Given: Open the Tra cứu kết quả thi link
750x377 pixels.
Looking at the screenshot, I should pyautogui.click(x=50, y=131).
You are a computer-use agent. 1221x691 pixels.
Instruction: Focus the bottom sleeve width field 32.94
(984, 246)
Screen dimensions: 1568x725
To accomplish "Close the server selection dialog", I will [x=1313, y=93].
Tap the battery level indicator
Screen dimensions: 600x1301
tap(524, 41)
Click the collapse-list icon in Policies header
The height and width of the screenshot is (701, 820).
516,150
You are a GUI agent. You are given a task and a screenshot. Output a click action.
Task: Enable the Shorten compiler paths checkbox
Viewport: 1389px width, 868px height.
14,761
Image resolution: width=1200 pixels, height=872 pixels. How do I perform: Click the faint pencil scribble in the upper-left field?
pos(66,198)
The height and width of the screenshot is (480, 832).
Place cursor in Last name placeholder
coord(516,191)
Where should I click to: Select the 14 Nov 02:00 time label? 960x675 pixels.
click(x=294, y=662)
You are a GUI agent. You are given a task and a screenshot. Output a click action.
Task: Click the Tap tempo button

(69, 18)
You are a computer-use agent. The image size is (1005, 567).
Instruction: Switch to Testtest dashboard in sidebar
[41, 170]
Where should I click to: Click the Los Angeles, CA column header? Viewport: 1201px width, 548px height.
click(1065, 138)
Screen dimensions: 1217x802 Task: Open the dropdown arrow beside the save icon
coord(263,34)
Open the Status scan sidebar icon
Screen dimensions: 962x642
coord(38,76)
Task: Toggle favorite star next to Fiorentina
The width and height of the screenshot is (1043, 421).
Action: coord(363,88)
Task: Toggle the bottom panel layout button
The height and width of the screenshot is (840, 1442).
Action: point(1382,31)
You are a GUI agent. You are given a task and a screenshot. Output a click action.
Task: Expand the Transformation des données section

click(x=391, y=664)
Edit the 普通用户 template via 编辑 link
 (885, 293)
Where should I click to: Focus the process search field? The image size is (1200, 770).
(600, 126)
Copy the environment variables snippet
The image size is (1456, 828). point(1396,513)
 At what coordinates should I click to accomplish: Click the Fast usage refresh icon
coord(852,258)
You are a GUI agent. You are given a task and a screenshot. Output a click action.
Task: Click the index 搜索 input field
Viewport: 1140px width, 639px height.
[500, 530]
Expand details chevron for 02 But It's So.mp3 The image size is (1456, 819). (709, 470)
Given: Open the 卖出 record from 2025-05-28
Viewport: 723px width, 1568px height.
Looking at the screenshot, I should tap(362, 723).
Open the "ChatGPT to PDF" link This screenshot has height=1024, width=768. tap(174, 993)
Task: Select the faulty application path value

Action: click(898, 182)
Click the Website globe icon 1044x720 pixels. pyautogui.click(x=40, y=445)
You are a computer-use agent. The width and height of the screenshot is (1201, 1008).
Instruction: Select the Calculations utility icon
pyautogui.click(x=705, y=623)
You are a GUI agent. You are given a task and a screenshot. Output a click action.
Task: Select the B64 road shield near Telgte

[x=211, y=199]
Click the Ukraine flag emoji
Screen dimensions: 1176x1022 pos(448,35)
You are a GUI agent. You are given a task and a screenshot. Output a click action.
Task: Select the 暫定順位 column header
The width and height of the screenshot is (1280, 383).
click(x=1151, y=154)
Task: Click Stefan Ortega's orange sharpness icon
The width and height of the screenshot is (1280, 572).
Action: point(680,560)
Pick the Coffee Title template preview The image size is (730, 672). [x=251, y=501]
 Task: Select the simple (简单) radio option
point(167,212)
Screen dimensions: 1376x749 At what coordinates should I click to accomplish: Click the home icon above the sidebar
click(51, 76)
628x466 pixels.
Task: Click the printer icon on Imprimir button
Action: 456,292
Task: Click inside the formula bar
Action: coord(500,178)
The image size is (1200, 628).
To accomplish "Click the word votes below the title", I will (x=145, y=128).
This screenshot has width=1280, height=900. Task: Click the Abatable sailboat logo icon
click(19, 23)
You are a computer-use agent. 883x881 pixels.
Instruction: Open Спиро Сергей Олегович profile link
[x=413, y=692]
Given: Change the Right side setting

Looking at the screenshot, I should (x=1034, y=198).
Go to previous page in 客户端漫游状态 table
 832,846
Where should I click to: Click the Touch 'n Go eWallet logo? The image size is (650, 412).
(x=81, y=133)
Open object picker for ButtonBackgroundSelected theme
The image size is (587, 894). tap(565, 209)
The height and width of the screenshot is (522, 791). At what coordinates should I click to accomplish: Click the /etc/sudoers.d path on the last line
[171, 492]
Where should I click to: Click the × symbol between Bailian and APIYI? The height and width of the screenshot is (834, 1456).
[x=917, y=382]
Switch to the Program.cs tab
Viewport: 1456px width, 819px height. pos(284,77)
##############################
◆ **Cosa fare**
Riscrivi per favore tutte le voci sostituendo "Where should I click to" con "Where do I click to" e lasciando invariato tutto il resto.

◆ **Risposta scritta**
Given: Open the Tra cứu kết quả thi link
750x377 pixels.
Looking at the screenshot, I should pyautogui.click(x=50, y=131).
You are a computer-use agent. 1221x691 pixels.
Instruction: Focus the bottom sleeve width field 32.94
(984, 246)
Screen dimensions: 1568x725
To accomplish "Close the server selection dialog", I will [x=1313, y=93].
Tap the battery level indicator
Screen dimensions: 600x1301
tap(524, 41)
Click the collapse-list icon in Policies header
The height and width of the screenshot is (701, 820).
516,150
You are a GUI agent. You are given a task and a screenshot. Output a click action.
Task: Enable the Shorten compiler paths checkbox
Viewport: 1389px width, 868px height.
14,761
Image resolution: width=1200 pixels, height=872 pixels. How do I perform: Click the faint pencil scribble in the upper-left field?
pos(66,198)
The height and width of the screenshot is (480, 832).
Place cursor in Last name placeholder
coord(516,191)
Where do I click to: Select the 14 Nov 02:00 time label? 960x675 pixels.
click(x=294, y=662)
You are a GUI agent. You are given a task and a screenshot. Output a click action.
Task: Click the Tap tempo button

(69, 18)
You are a computer-use agent. The image size is (1005, 567).
Instruction: Switch to Testtest dashboard in sidebar
[41, 170]
Where do I click to: Click the Los Angeles, CA column header? Viewport: 1201px width, 548px height.
click(1065, 138)
Screen dimensions: 1217x802 Task: Open the dropdown arrow beside the save icon
coord(263,34)
Open the Status scan sidebar icon
Screen dimensions: 962x642
coord(38,76)
Task: Toggle favorite star next to Fiorentina
The width and height of the screenshot is (1043, 421).
Action: coord(363,88)
Task: Toggle the bottom panel layout button
The height and width of the screenshot is (840, 1442).
Action: point(1382,31)
You are a GUI agent. You are given a task and a screenshot. Output a click action.
Task: Expand the Transformation des données section

click(x=391, y=664)
Edit the 普通用户 template via 编辑 link
 (885, 293)
Where do I click to: Focus the process search field? The image size is (1200, 770).
(600, 126)
Copy the environment variables snippet
The image size is (1456, 828). point(1396,513)
 At what coordinates should I click to accomplish: Click the Fast usage refresh icon
coord(852,258)
You are a GUI agent. You are given a task and a screenshot. Output a click action.
Task: Click the index 搜索 input field
Viewport: 1140px width, 639px height.
[500, 530]
Expand details chevron for 02 But It's So.mp3 The image size is (1456, 819). (709, 470)
Given: Open the 卖出 record from 2025-05-28
Viewport: 723px width, 1568px height.
Looking at the screenshot, I should tap(362, 723).
Open the "ChatGPT to PDF" link This screenshot has height=1024, width=768. tap(174, 993)
Task: Select the faulty application path value

Action: click(898, 182)
Click the Website globe icon 1044x720 pixels. pyautogui.click(x=40, y=445)
You are a computer-use agent. The width and height of the screenshot is (1201, 1008).
Instruction: Select the Calculations utility icon
pyautogui.click(x=705, y=623)
You are a GUI agent. You are given a task and a screenshot. Output a click action.
Task: Select the B64 road shield near Telgte

[x=211, y=199]
Click the Ukraine flag emoji
Screen dimensions: 1176x1022 pos(448,35)
You are a GUI agent. You are given a task and a screenshot. Output a click action.
Task: Select the 暫定順位 column header
The width and height of the screenshot is (1280, 383).
click(x=1151, y=154)
Task: Click Stefan Ortega's orange sharpness icon
The width and height of the screenshot is (1280, 572).
Action: point(680,560)
Pick the Coffee Title template preview The image size is (730, 672). [x=251, y=501]
 Task: Select the simple (简单) radio option
point(167,212)
Screen dimensions: 1376x749 At what coordinates should I click to accomplish: Click the home icon above the sidebar
click(51, 76)
628x466 pixels.
Task: Click the printer icon on Imprimir button
Action: 456,292
Task: Click inside the formula bar
Action: coord(500,178)
The image size is (1200, 628).
To accomplish "Click the word votes below the title", I will (x=145, y=128).
This screenshot has width=1280, height=900. Task: Click the Abatable sailboat logo icon
click(19, 23)
You are a computer-use agent. 883x881 pixels.
Instruction: Open Спиро Сергей Олегович profile link
[x=413, y=692]
Given: Change the Right side setting

Looking at the screenshot, I should (x=1034, y=198).
Go to previous page in 客户端漫游状态 table
 832,846
Where do I click to: Click the Touch 'n Go eWallet logo? The image size is (650, 412).
(x=81, y=133)
Open object picker for ButtonBackgroundSelected theme
The image size is (587, 894). tap(565, 209)
The height and width of the screenshot is (522, 791). At what coordinates should I click to accomplish: Click the /etc/sudoers.d path on the last line
[171, 492]
Where do I click to: Click the × symbol between Bailian and APIYI? The height and width of the screenshot is (834, 1456).
[x=917, y=382]
Switch to the Program.cs tab
Viewport: 1456px width, 819px height. pos(284,77)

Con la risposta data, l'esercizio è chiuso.